“Adieu to disappointment and spleen. What are men to rocks and mountains?”
― Jane Austen, Pride and Prejudice
cerita sebelumnya : rendang minang #6: rumah gadang di tepi jalan
Salah satu tempat akhir yang aku dan Felicia datangi di Sumatera Barat adalah Lembah Harau. Jujur saja, sebelumnya tak ada ekspektasi apa-apa dengan tempat ini. Ketika dicari di google, tidak terlalu banyak terekam dalam jejak blog. Ada juga yang mengatakan bahwa Lembah Harau ini seperti tebing-tebing Yosemite di Amerika. Dengan pemikiran bahwa Lembah Harau ini agak-agak mirip dengan Ngarai Sianok, kami menuju ke sana.
Kami memasuki Kota Harau yang terletak di sebelah timur Payakumbuh, di jalan utama yang menuju Pekanbaru, Riau. Supir mobil kami agak-agak lupa lokasi lembah Harau, tapi tak berapa lama kami menemukan gapura menuju lokasi tersebut. Setelah membayar tiket masuk sebesar Rp.20.000,- untuk tiga orang dan mobil, kami melalui jalan selebar 6 meter di tengah dua persawahan. Udaranya cukup panas terik. Wajar sih, karena waktu juga menunjukkan sudah hampir tengah hari kami tiba di sana.
Dari kejauhan sudah tampak bukit batu, yang lama kelamaan dilihat dari dekat besaaaarrr sekali. Tebing-tebing batu ini membentang ratusan meter dengan kemiringan hampir 90 derajat. Lamat-lamat dari jauh kami melihat air terjun yang jatuh di antara tebing-tebing itu. Tidak cuma satu, hingga kami menyisip dengan mobil di jalan di antara tebing-tebing batu itu, kami sudah melihat tiga air terjun yang berjatuhan. Aku berpikir, seandainya Parang Jati, tokoh sacred climbing di novel Bilangan Fu-nya Ayu Utami ke Lembah Harau, pasti ia sudah jatuh cinta pada bentangan batu ini.

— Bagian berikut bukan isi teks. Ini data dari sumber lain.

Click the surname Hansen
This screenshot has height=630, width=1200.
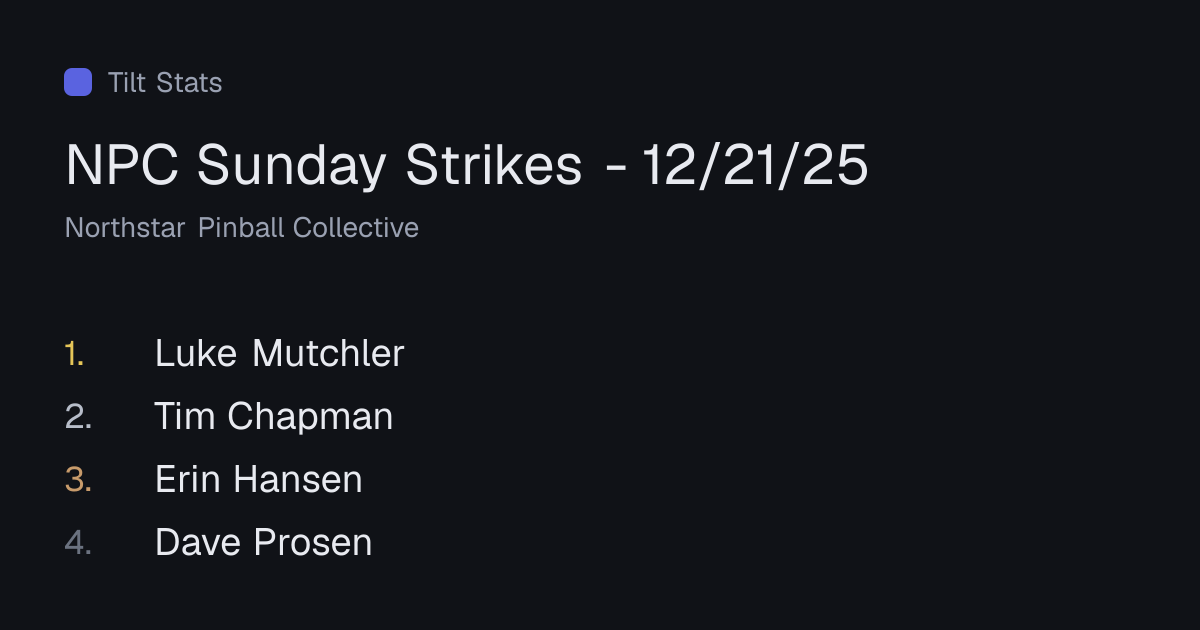[298, 479]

Tinggi tebing kira-kira 300-400 m itu melingkupi satu kawasan ini. Untungnya dengan bentangan yang luas ini bisa dilalui dengan mobil dengan kondisi jalan aspal yang cukup baik. Di jalur itu kami berbelok ke kiri dan menyusur tepian tebing sejauh kira-kira satu kilometer. Ada satu tebing di kanan kami yang dekat sekali dengan jalan, dan tebing di kiri kami yang terpisahkan oleh hutan. Aku dan Felicia cuma bisa melongo saja melihat batu yang sedemikian besar terdampar di dataran ini. Aku yang memang menggemari bukit batu sejak di Tebing Parang Jatiluhur, Citatah, sampai Sesar Lembang dan kemarinnya di Sianok, tak lepas terkagum melihat pemandangan alam yang luar biasa ini.

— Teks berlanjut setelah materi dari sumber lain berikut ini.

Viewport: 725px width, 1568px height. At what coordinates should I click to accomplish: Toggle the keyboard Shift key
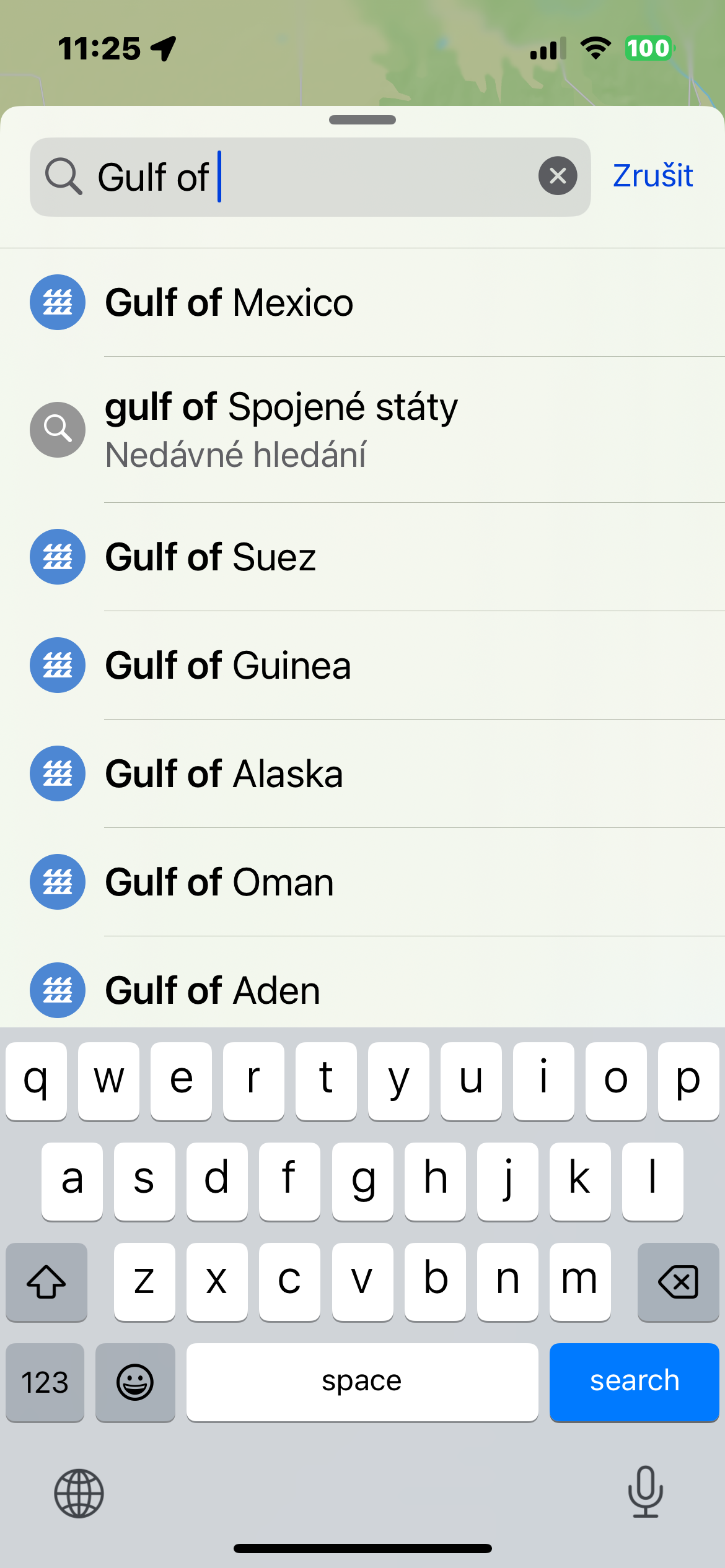46,1281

Di antara tebing-tebing itu, lagi-lagi kami melihat air yang meluncur jatuh memecah batu dengan jarak dekat. Ada berapa banyak air terjun di sini, ya, pikirku. Rasanya melihat begitu besar batu dan begitu banyak air terjun di satu tempat membuat perasaanku senang bukan kepalang. Begitulah, bahwa hampir setiap perjalananku aku menemukan air terjun yang bagiku bermakna jatuhan pecahan yang menyimpan energi begitu besar, namun akhirnya tenang di kubangan.

Kami sempat bertemu beberapa rombongan anak pramuka yang pulang dari Persami. Mereka berjalan beriring-iringan di hari yang panas ini. Lucunya, mereka juga tidak menolak ketika Felicia minta berfoto bareng. Para pandu muda ini terlihat agak lelah, namun tertawa ceria dalam perjalanannya pulang kemping ini. Dari arah anak-anak pramuka ini tiba pun ada lagi air terjunnya. Sepertinya, ini lembah batu dan air terjun menyatu.

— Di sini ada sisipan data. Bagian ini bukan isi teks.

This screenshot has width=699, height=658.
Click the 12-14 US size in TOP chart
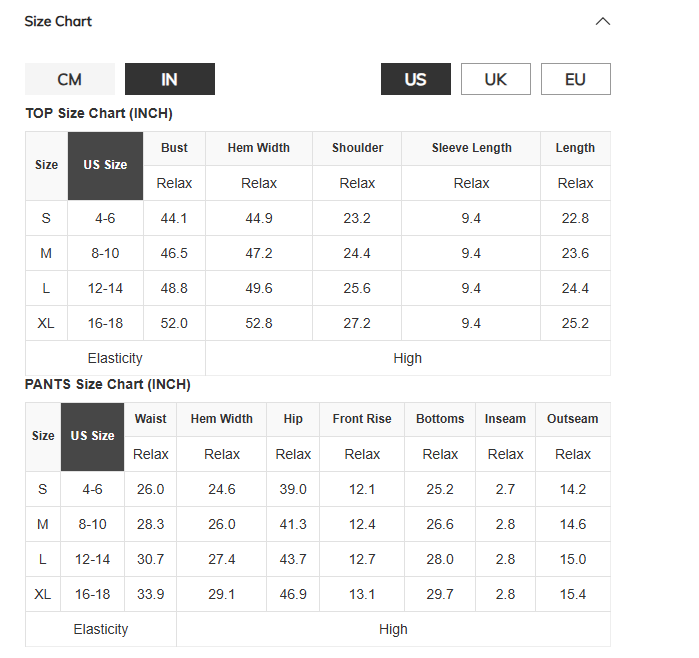105,288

Di pertengahan, kami menemukan echo point. Apabila kita berteriak di titik ini, maka akan terdengar gema yang dipantulkan oleh tebing-tebing batu tersebut. Aku dan Felicia mencoba bergantian berteriak. Aku berpikir, adakah tebing-tebing ini dicobai oleh kelompok-kelompok pencinta rock climbing? Melihat tekstur batu yang hampir tak memberikan celah, sayang juga jika untuk pemanjatan di sini harus menggunakan bor.

Kami masih menyisiri sisi tebing sampai menemukan satu dataran luas yang berdiri rumah adat Minangkabau di atasnya. Agaknya akan dibuat sebuah resort atau tempat peristirahatan di sini, dengan rumah adat dan pemandangan menghadap bukit-bukit batu raksasa itu di kejauhan. Setelah sempat berfoto-foto di sini, kami terus ke ujung jalur jalan, ada satu air terjun yang cukup ramai pengunjung. Di sekitarnya pun banyak warung-warung yang berjualan makanan dan cinderamata dilengkapi dengan parkir mobil. Sejenak kami mampir untuk ke kamar kecil, namun akhirnya kami beranjak karena hari sudah semakin siang. Lembah Harau dan bongkahan batu raksasanya memberi kesan keras dan panas hari itu, sebagai penyeimbang sejuk dan lembutnya pagi tadi.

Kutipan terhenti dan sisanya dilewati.